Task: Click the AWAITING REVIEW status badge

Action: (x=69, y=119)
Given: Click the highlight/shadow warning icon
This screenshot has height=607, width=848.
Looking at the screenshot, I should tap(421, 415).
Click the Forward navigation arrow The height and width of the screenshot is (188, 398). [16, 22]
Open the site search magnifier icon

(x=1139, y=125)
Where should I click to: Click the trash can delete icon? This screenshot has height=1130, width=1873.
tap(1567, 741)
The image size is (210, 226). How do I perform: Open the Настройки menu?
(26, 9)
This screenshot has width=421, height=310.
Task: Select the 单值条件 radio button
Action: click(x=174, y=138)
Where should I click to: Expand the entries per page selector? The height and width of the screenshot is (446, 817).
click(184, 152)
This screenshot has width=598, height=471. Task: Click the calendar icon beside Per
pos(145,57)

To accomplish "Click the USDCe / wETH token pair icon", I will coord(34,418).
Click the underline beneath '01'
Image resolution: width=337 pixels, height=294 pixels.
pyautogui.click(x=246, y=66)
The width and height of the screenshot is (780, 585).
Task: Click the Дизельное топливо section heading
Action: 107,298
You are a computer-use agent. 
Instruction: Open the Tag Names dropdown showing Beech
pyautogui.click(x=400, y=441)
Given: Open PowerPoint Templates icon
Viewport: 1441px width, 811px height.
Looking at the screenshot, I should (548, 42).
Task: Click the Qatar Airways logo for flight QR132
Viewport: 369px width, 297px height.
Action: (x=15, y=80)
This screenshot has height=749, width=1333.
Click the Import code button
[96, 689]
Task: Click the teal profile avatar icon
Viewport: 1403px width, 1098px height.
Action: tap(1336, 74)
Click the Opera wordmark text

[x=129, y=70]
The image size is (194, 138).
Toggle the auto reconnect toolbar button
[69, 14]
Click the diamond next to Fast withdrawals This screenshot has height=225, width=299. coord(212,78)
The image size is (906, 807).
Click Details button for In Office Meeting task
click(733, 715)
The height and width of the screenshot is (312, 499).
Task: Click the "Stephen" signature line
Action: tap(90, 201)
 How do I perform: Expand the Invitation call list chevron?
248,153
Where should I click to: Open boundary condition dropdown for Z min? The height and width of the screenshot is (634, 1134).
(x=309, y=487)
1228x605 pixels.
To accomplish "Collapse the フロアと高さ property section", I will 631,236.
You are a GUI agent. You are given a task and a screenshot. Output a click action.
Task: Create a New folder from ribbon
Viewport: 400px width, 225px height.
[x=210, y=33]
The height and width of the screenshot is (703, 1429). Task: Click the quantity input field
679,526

## REQUEST
Format the lines in the records between the line holding "Where should I click to: Click" and the line holding "click(184, 152)", inclusive, as a JSON list of strings, one string per line, leaving out blank lines.

## COMPLETED TASK
[
  "Where should I click to: Click the trash can delete icon? This screenshot has height=1130, width=1873.",
  "tap(1567, 741)",
  "The image size is (210, 226). How do I perform: Open the Настройки menu?",
  "(26, 9)",
  "This screenshot has width=421, height=310.",
  "Task: Select the 单值条件 radio button",
  "Action: click(x=174, y=138)",
  "Where should I click to: Expand the entries per page selector? The height and width of the screenshot is (446, 817).",
  "click(184, 152)"
]